Arts & Entertainment
1 min

Classical clown

Arlecchino Allegro mixes traditions of clown, improvisation and chamber music

Diana Kolpak, Larry Beckwith and David-Benjamin Tomlinson bring together traditions of clown, improvisation and chamber music in Arlecchino Allegro. Credit: Tariq Keiran, Original Light Studios

In the Venn diagram of classical music lovers and clown lovers, you wouldn’t expect much overlap. But Toronto Masque Theatre makes these groups unlikely bedfellows with Arlecchino Allegro, a wacky evening blending highbrow compositions and lowbrow humour.

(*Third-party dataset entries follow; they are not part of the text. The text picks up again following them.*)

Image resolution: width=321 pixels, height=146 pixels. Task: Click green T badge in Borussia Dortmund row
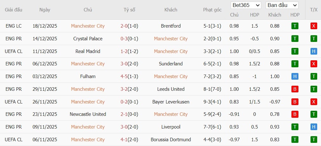tap(314, 140)
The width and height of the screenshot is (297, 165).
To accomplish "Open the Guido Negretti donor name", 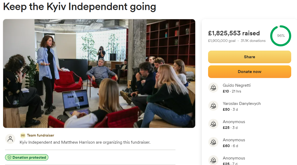I will (236, 85).
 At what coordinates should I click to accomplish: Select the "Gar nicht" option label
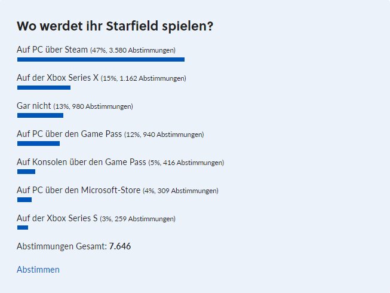34,106
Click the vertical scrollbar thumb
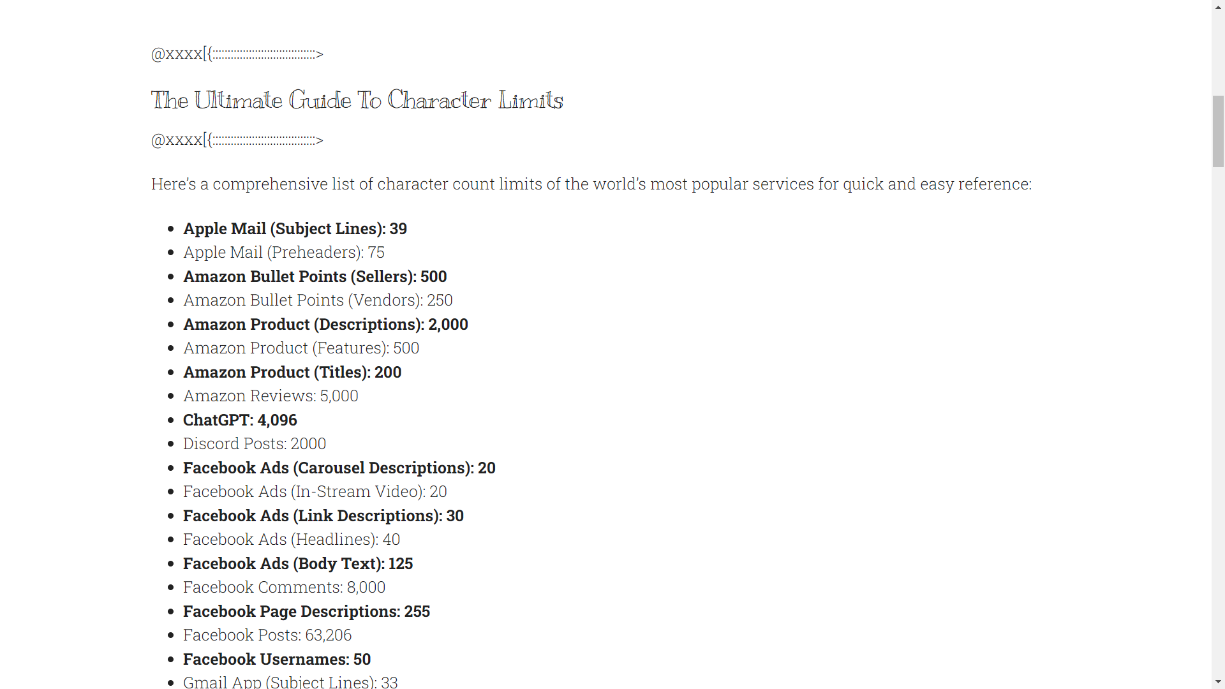Viewport: 1225px width, 689px height. pyautogui.click(x=1218, y=131)
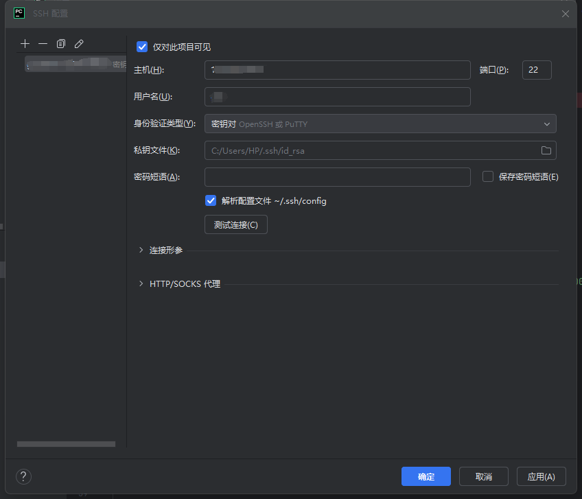
Task: Click into the 密码短语 input field
Action: 337,177
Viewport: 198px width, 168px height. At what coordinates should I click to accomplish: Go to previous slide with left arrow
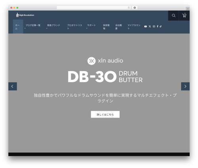pos(13,86)
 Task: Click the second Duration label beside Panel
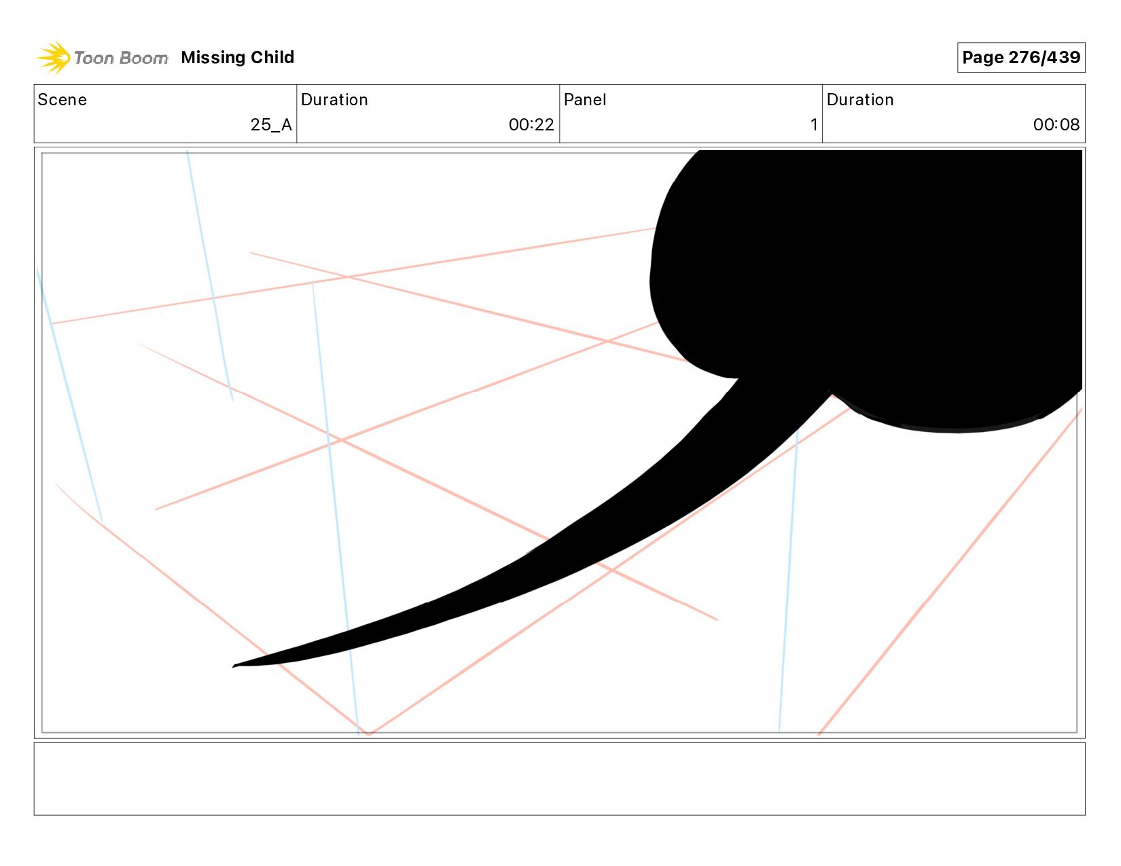click(860, 99)

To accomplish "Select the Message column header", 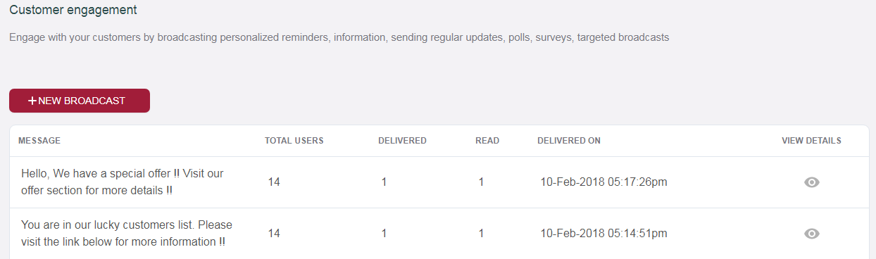I will point(39,141).
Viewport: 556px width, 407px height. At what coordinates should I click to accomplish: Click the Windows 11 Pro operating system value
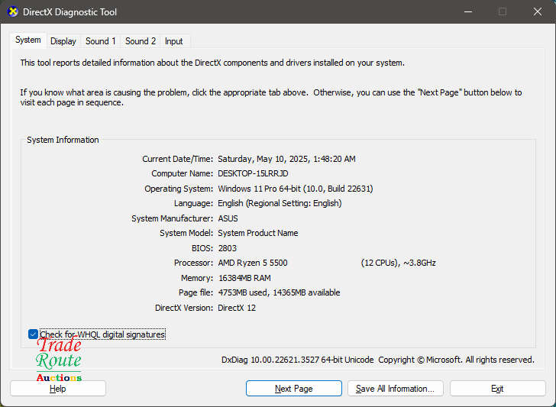tap(295, 189)
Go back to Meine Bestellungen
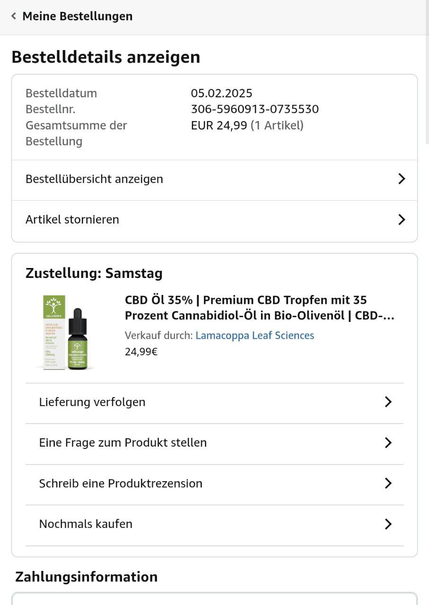The width and height of the screenshot is (429, 605). [x=78, y=17]
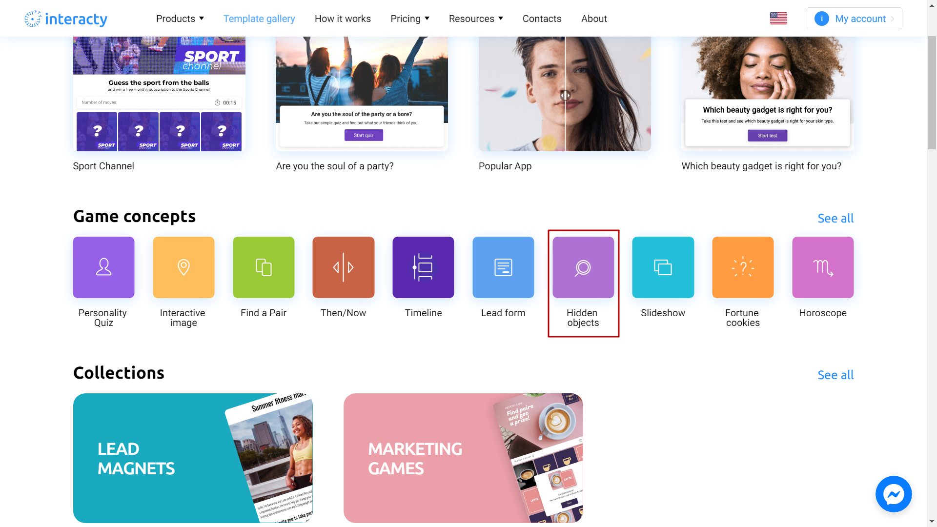Open the Products dropdown menu

point(180,18)

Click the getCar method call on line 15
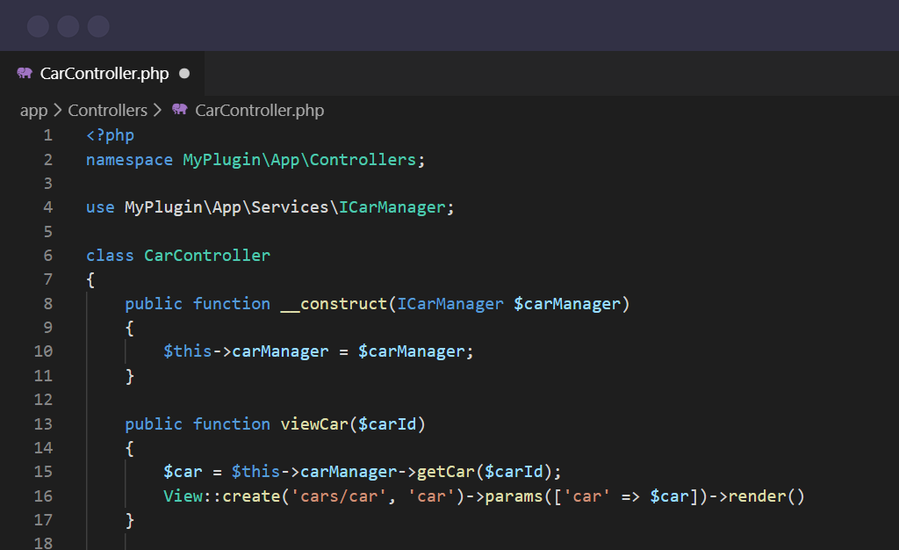[445, 472]
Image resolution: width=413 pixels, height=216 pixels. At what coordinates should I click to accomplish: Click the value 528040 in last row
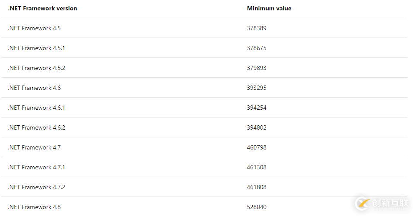[x=257, y=207]
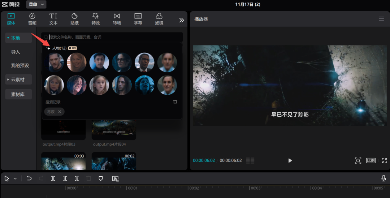The height and width of the screenshot is (198, 390).
Task: Expand more tabs with the double-arrow
Action: (x=182, y=20)
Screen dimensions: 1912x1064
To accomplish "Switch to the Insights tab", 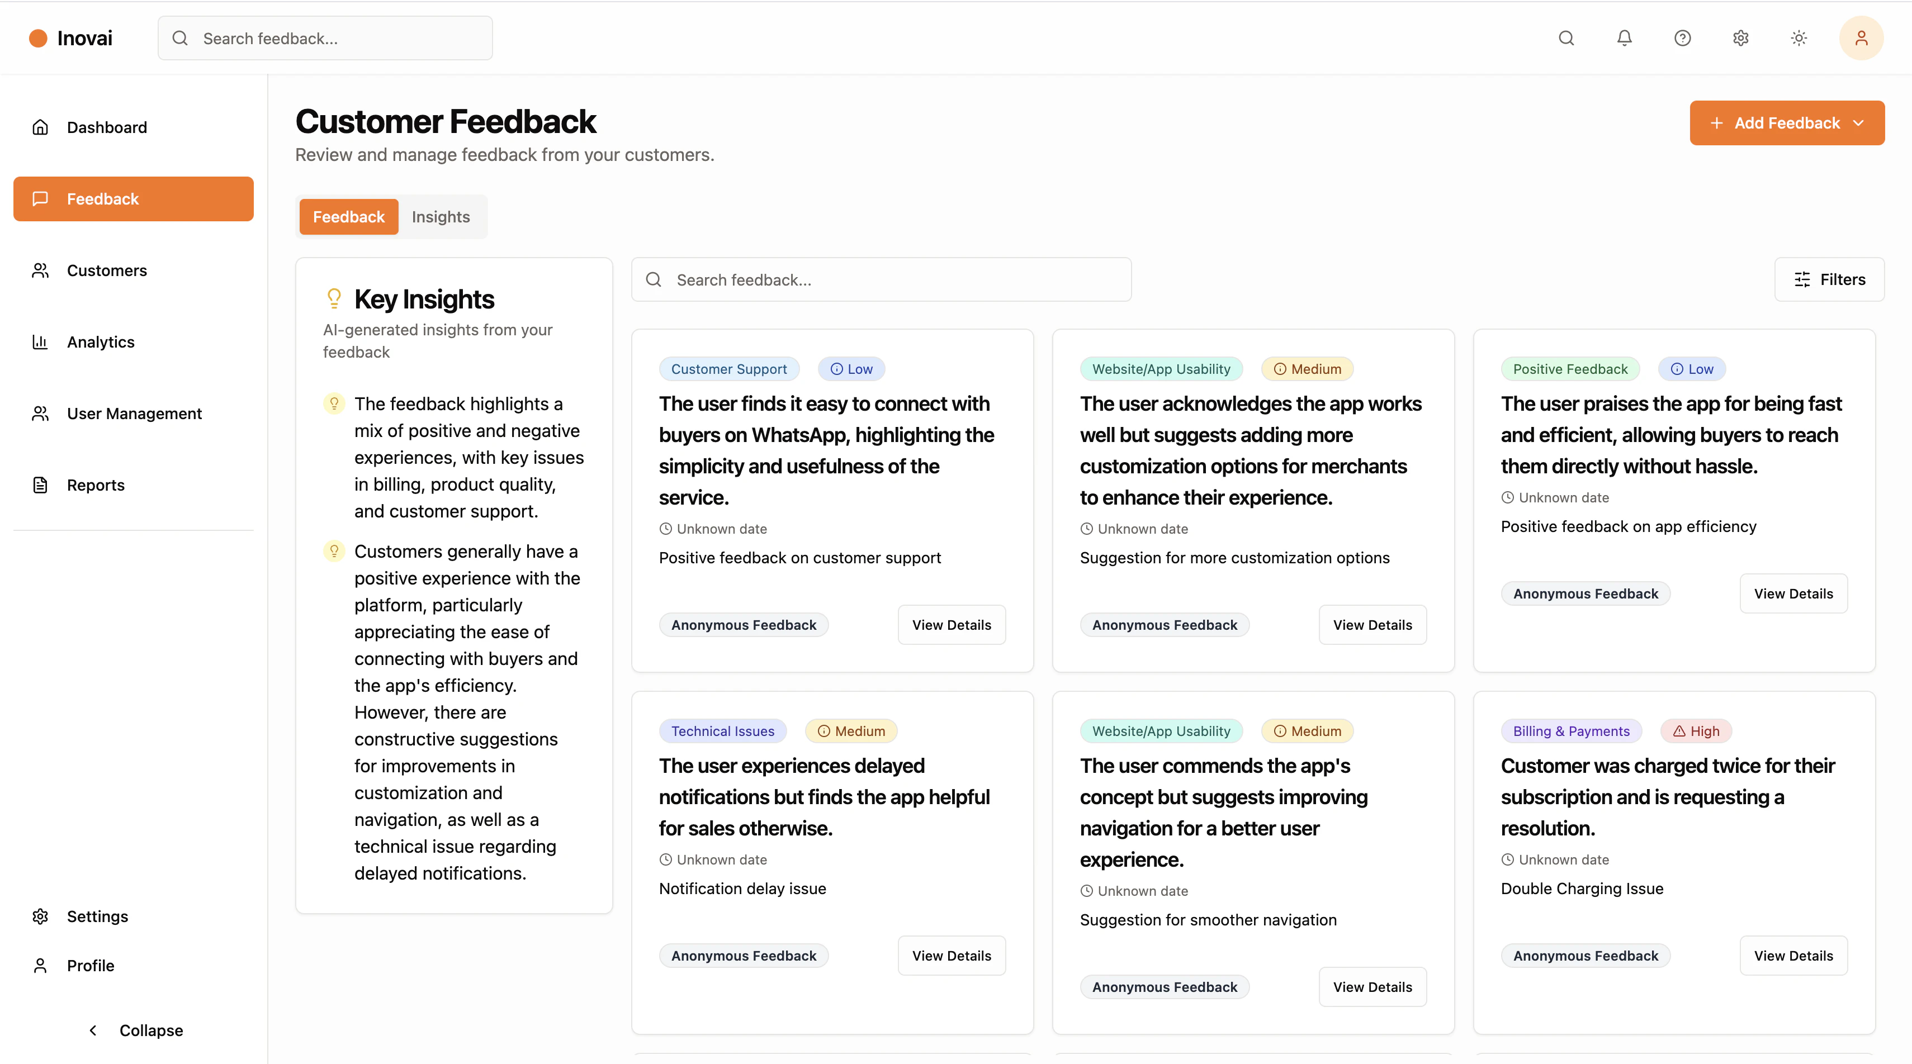I will point(441,217).
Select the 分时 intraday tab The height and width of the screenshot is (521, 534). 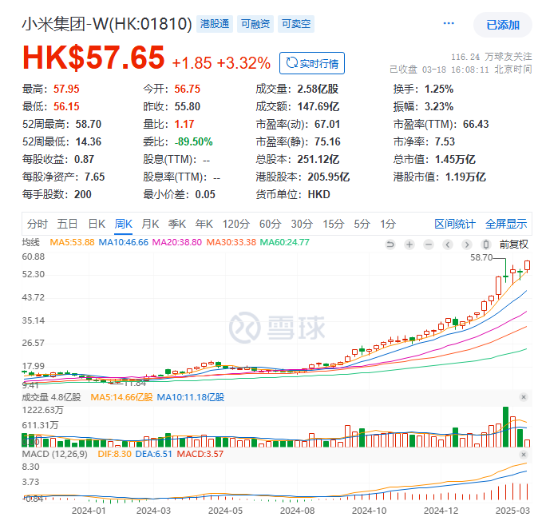[38, 224]
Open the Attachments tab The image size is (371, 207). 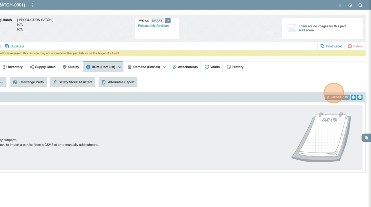(185, 67)
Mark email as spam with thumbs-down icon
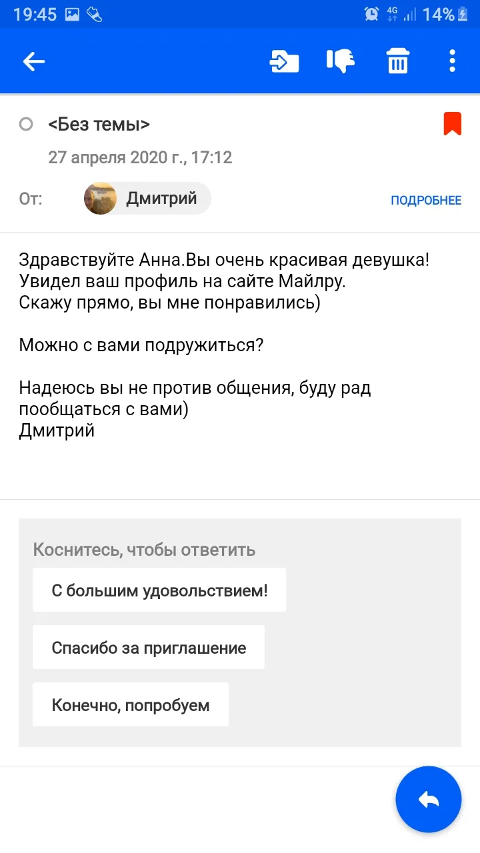Image resolution: width=480 pixels, height=853 pixels. click(x=341, y=62)
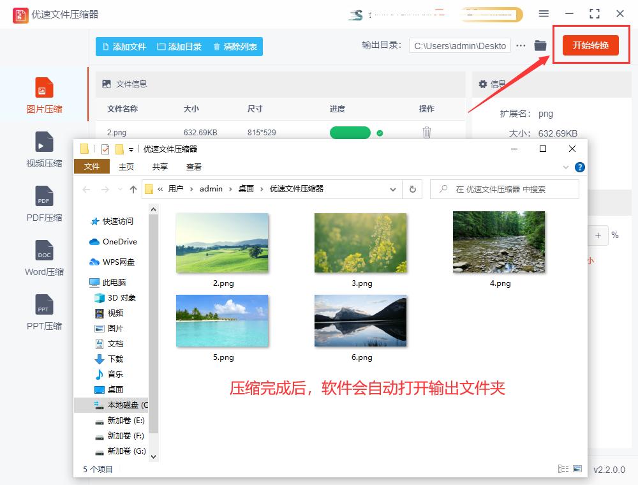This screenshot has width=638, height=485.
Task: Open the PDF压缩 tool
Action: pyautogui.click(x=43, y=204)
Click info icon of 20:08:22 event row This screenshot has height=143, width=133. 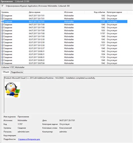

“On the surface, it doesn’t seem like it should work,” performer David-Benjamin Tomlinson says. “But it really does. It’s a show that celebrates classical music while at the same time taking the piss out of it.”

Tomlinson hosts, as his clown alter ego Nicholas Denoument (the petulant head of an obscure Eastern European ballet company), along with Diana Kolpak as Mina Rafaella Kalishnikova (a prima ballerina with an ego wider than her lateral rotation). The conceit is that a mysterious patron has assembled the team to pay homage to his companion. But when things go awry, they’re left scrambling and hilarity ensues.

“There’s a narrative to the evening, but there are also bits that get improvised,” he says. “But ultimately, it’s not about us taking over the show. It’s about supporting the work of the musicians.”

Not generally thought of as a clown, Tomlinson is better known as a standup comic (though he prefers “comedic storyteller”) and high-camp performer in works by Sky Gilbert and Hope Thompson. He rarely makes full-fledged red-nosed appearances, but he’s used clown as a creative tool in his work, including 2010’s Winged.

The combination of different art forms in one night isn’t simply a way of attracting diverse audiences. Tomlinson thinks classical music could benefit from a dose of clown’s irreverence. Having worked as an usher years ago at Roy Thompson Hall, he was well familiar with the city’s elite turning up in ball gowns and tuxes to hear music penned by people often as famous for substance abuse and syphilis as their enduring compositions.

So has classical music taught him anything about comedy?

“Doing this show, I’ve learned a lot about impulses that come through stillness,” he says. “As opposed to jumping out of your chair and making everything active, there’s a lot you can do as a performer by just letting the emotion play across you.”